Between 1951 and 1956 Byars had three daughters—Laurie, Betsy, and Nan. While raising her family, Byars began submitting stories to magazines, including the Saturday Evening Post and Look. Her success in publishing warm, funny stories in national magazines led her to consider writing a book. He
r son, Guy, was born in 1959, the same year she finished her first manuscript. After several rejections, Clementine (1962), a children’s story about a dragon made out of a sock, was published.
Following Clementine, Byars released a string of popular children’s and young adult titles including The Summer of the Swans, which earned her the Newbery Medal. She continued to build on her early success through the following decades with award-winning titles such as The Eighteenth Emergency (1973), The Night Swimmers, the popular Bingo Brown series, and the Blossom Family series. Many of Byars’s stories describe children and young adults with quirky families who are trying to find their own way in the world. Others address problems young people have with school, bullies, romance, or the loss of close family members. Byars has also collaborated with daughters Betsy and Laurie on children’s titles such as My Dog, My Hero (2000).

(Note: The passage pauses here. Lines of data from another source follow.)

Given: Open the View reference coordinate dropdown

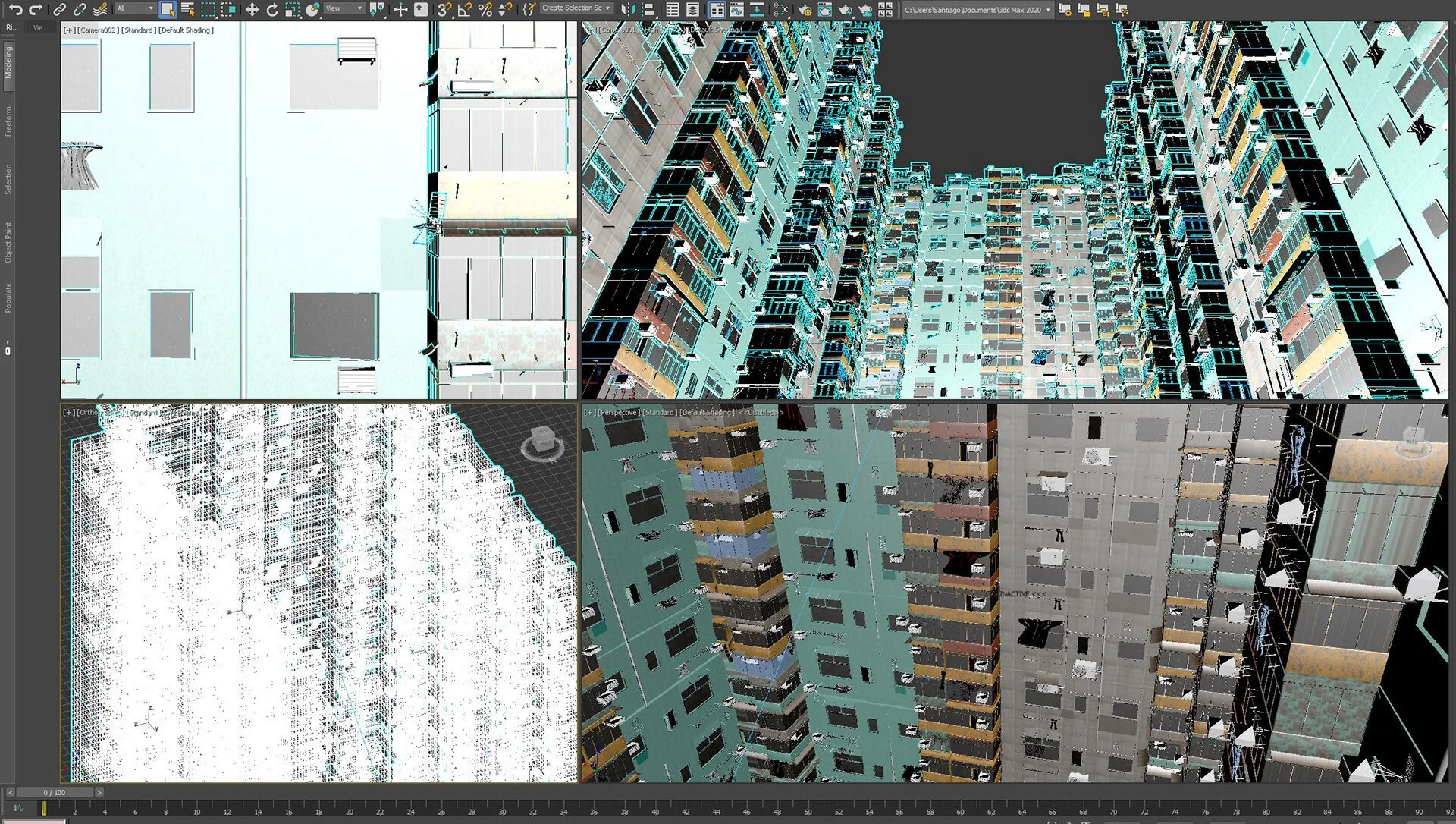Looking at the screenshot, I should [344, 8].

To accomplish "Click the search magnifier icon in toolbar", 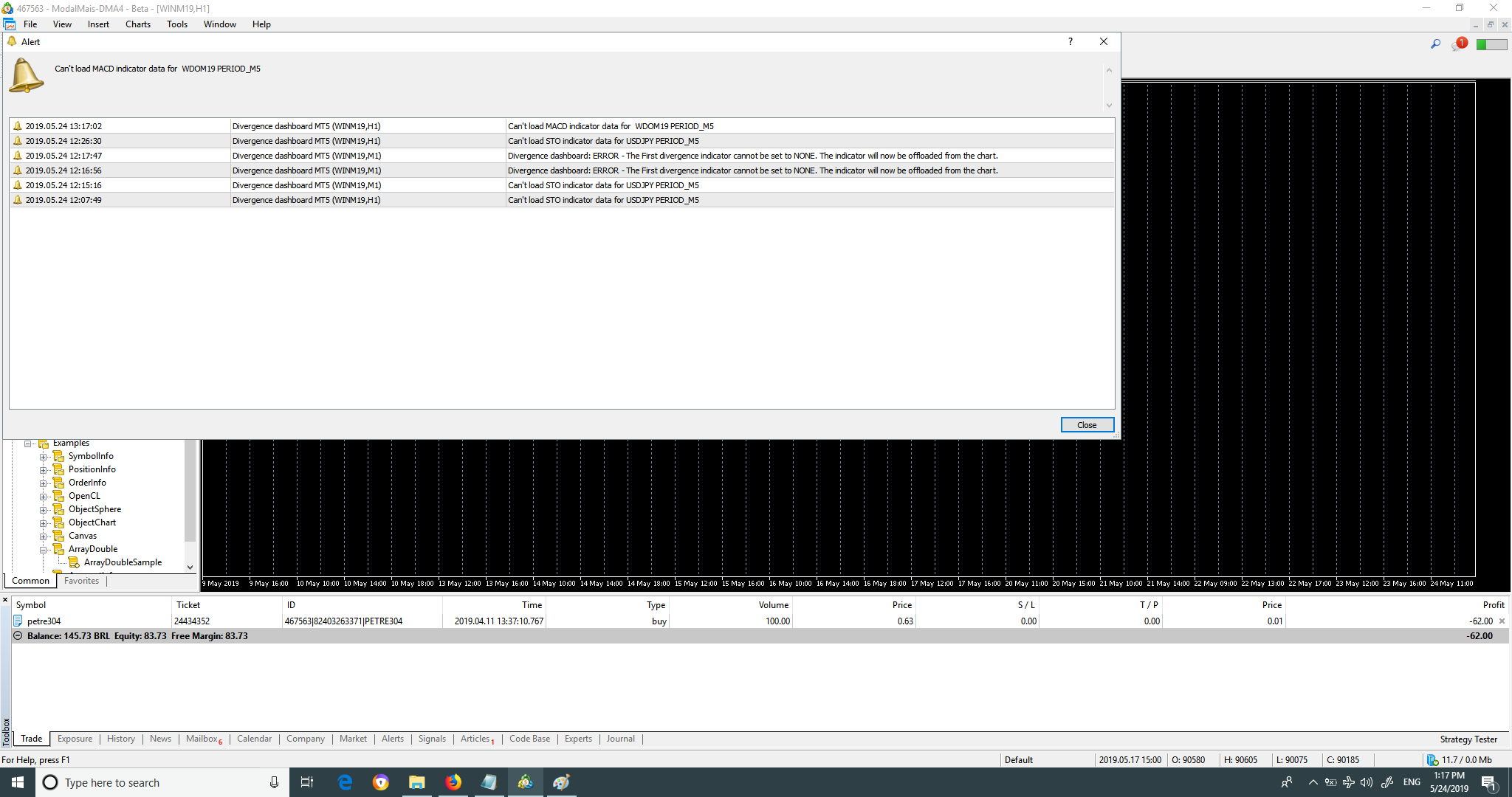I will 1435,44.
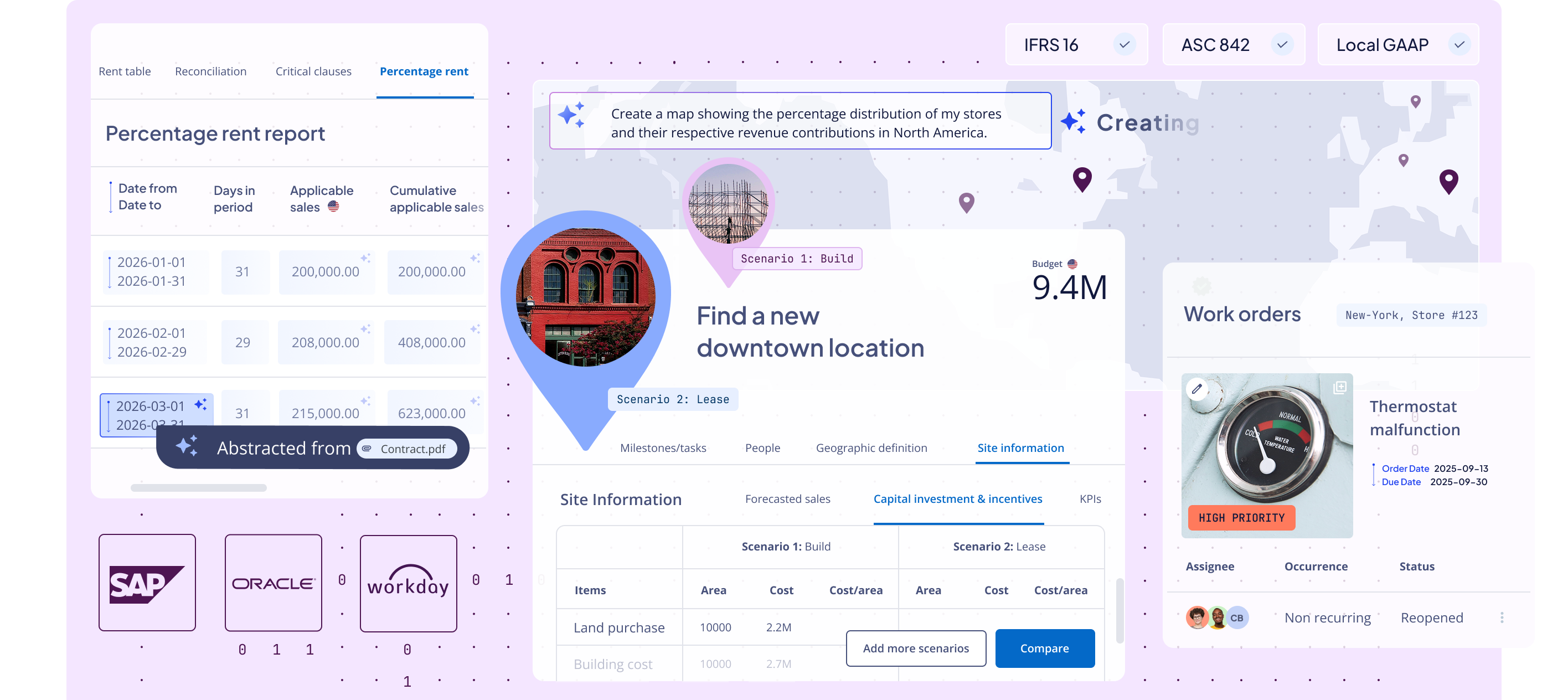Click the AI sparkle icon in prompt box
Image resolution: width=1568 pixels, height=700 pixels.
(571, 115)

Aside from writing, Byars continues to live adventurously. Her husband, Ed, has been a pilot since his student days, and Byars obtained her own pilot’s license in 1983. The couple lives on an airstrip in Seneca, South Carolina. Their home is built over a hangar and the two pilots can taxi out and take off almost from their front yard.
Byars (bottom left) at age five, with her mother and her older sister, Nancy.
A teenage Byars (left) and her sister, Nancy, on the dock of their father’s boat, which he named NanaBet for Betsy and Nancy.
Byars at age twenty, hanging out with friends at Queens College in 1948.
Byars and her new husband, Ed, coming up the aisle on their wedding day in June 1950.
Byars and Ed with their daughters Laurie and Betsy in 1955. The family lived for two years in one of these barracks apartments while Ed got a degree at the University of Illinois and Byars started writing.